Supreme Court Monthly Digest – February 2026

⚖ Supreme Court Monthly Digest – February 2026

1️⃣ Composite Insolvency Petition Maintainable

Case: Satinder Singh Bhasin v. Col. Gautam Mullick

Issue: Whether a single insolvency petition can be filed against multiple related corporate debtors in a real estate project.

Held:

  • A single composite petition is maintainable where corporate debtors are connected in the same project.

  • Threshold requirement of 100 allottees under Section 7 IBC must be checked on the date of registration of the petition.

  • Substitution of petitioners before registration is permissible.

Ratio:
Procedural technicalities should not defeat rights of homebuyers in real estate insolvency matters.


2️⃣ Surrogacy Law – Retrospective Application Not Allowed

Case: Vijaya Kumari S. v. Union of India

Issue: Whether new statutory restrictions under the Surrogacy (Regulation) Act can apply retrospectively.

Held:

  • Surrogacy restrictions cannot operate retrospectively to defeat vested rights.

  • Such retrospective application would violate Article 21 – Right to Life and Personal Liberty.

Principle:
Statutory regulations affecting reproductive rights must respect constitutional protections.


3️⃣ Civil Liability & Consumer Compensation Must Be Evidence-Based

A consumer dispute involving damages claimed for negligence of a salon reached the Supreme Court.

Held:

  • Courts must grant compensation based on proven loss, not speculative claims.

  • Excessive compensation granted earlier was reduced.

Result:
₹25 lakh compensation awarded instead of the much larger amount claimed.

Principle:
Compensation must be proportionate and supported by evidence.


4️⃣ Hindu Undivided Family Property – Presumption of Joint Family Property

A dispute between brothers regarding HUF land reached the Court.

Held:

  • Property purchased during subsistence of joint family may be presumed joint family property if ancestral nucleus exists.

■ **Direction**:
Reproduce everything in the Supreme Court digest from "3️⃣ Civil Liability" down to "larger amount claimed.", word for word. The data that follows has no connection to the Supreme Court digest.

■ **Source data**:
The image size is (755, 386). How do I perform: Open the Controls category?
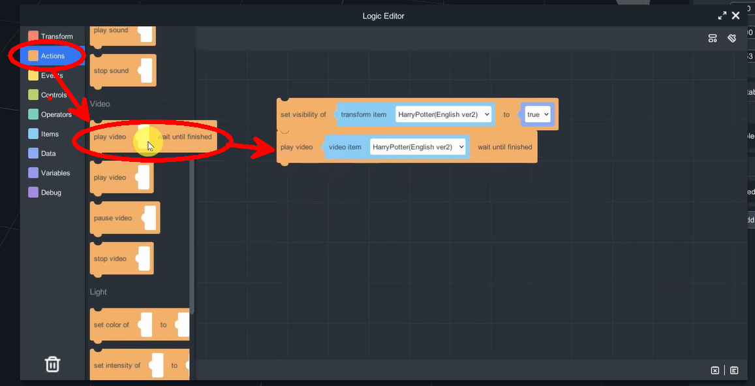[54, 95]
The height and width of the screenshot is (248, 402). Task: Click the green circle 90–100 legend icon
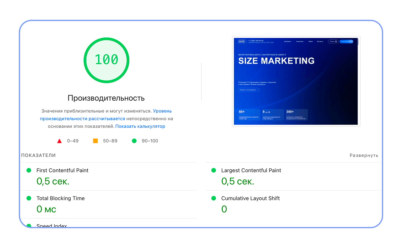click(x=134, y=141)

■ **Answer for this exercise**:
3️⃣ Civil Liability & Consumer Compensation Must Be Evidence-Based

A consumer dispute involving damages claimed for negligence of a salon reached the Supreme Court.

Held:

  • Courts must grant compensation based on proven loss, not speculative claims.

  • Excessive compensation granted earlier was reduced.

Result:
₹25 lakh compensation awarded instead of the much larger amount claimed.